--- SELECTED EXTRACT ---
Richard Bentley, New Burlington Street. Publisher in Ordinary to Her Majesty
in italian:
From the valley the road ascends through scenery of great beauty […].
The arrival of the king at Tempio was an opportunity of seeing the district and town under the most favorable circumstances. The assembling of the inhabitants of the different villages to join in a general fête and holiday, is a matter of unfortunately too frequent occurrence in Sardinia; but a royal visit drew them together with very different feelings.
On the morning after my arrival, the whole town was busied in preparing for his Majesty’s reception; and by the kindness of the chiefs in authority, I was enabled to witness all the most important scenes. It was the first time that the Tempiese had ever beheld a monarch; Carlo Alberto had visited Tempio in 1829, when he was merely Principe di Savoia Carignano, and though that event was a strong shadow of royalty, and had initiated them a little into the sublime mysteries of the divine rights of kings, yet on the present occasion all eyes were strained to see a positive bona fide, real, living sovereign, and all mouths were trying to pronounce the words which they had never before essayed, “Viva il Re”.
At the entrance of the principal part of the town, were two triumphal arched through which the king had to pass to his quarters at the bishop’s palace. These triumphal arches, made of a few stripes of wood, and covered with coarse linen, were painted to represent granite, and looked so well, that it gave the Tempiese an idea of building an arch of the real material to commemorate this royal visit. They even spoke of it as a probability, which in a Sarde’s mind is an enormous step towards the accomplishment of anything. Inscriptions were fixed up in various parts of the town, and crowds were beneath them trying to read them, or having them read to them.
In other parts, the rehearsal of musicians, the assembling of the militia, the union of the different flags of the villages of Gallura, the motley groups of politicians and priests holding forth on the royal advent; the costumes of the unsophisticated peasants from the various districts, the assumption of dandyism, the foppery of half-civilised employés, and the self-satisfactory step of the man of authority, formed unitedly a scene of amusement and interest. If all this confusion and bustle took place sub dio, one may easily imagine, by comparison, the state of the interior of every house. Each host had his rooms crowded with friends and relatives from the country; the preparation of the breakfasts, dinners, and suppers, called forth the domestic talents of the hostesses, and no less attention and assiduity were displayed in robing and adorning themselves and family.
The approach of the king, by the road which wound from the foot of the Limbara, was announced by the cannon of the town. By the expression, “the cannon”, is meant literally the definite article, and the substantive in the singular, for the artillery did not extend to the plural number. The salutes were therefore few and far between, and gave an idea of minute guns, or signals of distress, rather than a royal feu de joie. […]
The procession was headed by the militia of Gallura, a body of about 200 men, dressed in their dark capote, long red cap, a double-breasted waistcoat of red velvet, and white mutande appearing between the braghi and the black gaiters. Carelessly seated on their meagre, but strong and active horses, their brightly-polished guns glistened in the beams of the setting sun, and their long and dark hair and beards gave the last touch to this Bedouin picture. Some light cavalry troops, the gens d’armerie of the country, followed; and immediately after them the king, with the Duke of Genoa and his suite.
--- DATA BLOCK ---
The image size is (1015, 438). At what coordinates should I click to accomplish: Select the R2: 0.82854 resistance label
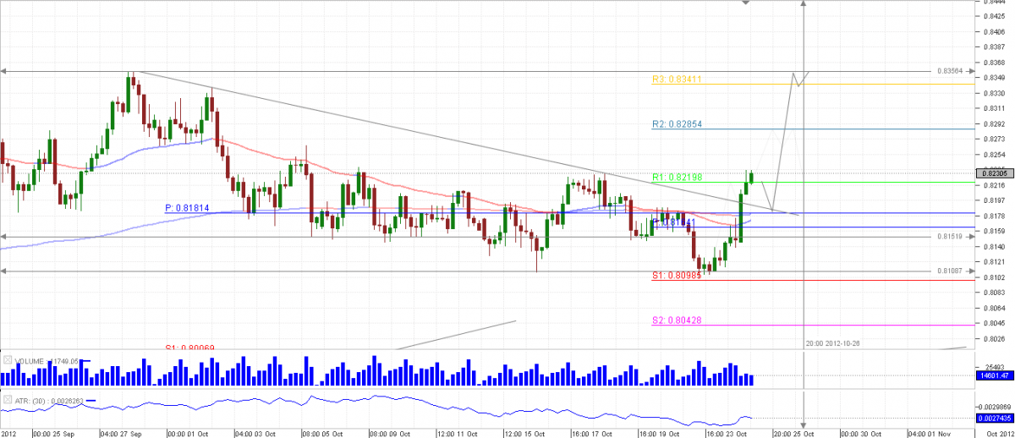677,124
---
TASK INSTRUCTIONS:
Repeat word for word the part of the account of the royal visit to Tempio that begins at the words "At the entrance" and stops after "read to them.". The data above has nothing to do with the account of the royal visit to Tempio.

TASK SOLUTION:
At the entrance of the principal part of the town, were two triumphal arched through which the king had to pass to his quarters at the bishop’s palace. These triumphal arches, made of a few stripes of wood, and covered with coarse linen, were painted to represent granite, and looked so well, that it gave the Tempiese an idea of building an arch of the real material to commemorate this royal visit. They even spoke of it as a probability, which in a Sarde’s mind is an enormous step towards the accomplishment of anything. Inscriptions were fixed up in various parts of the town, and crowds were beneath them trying to read them, or having them read to them.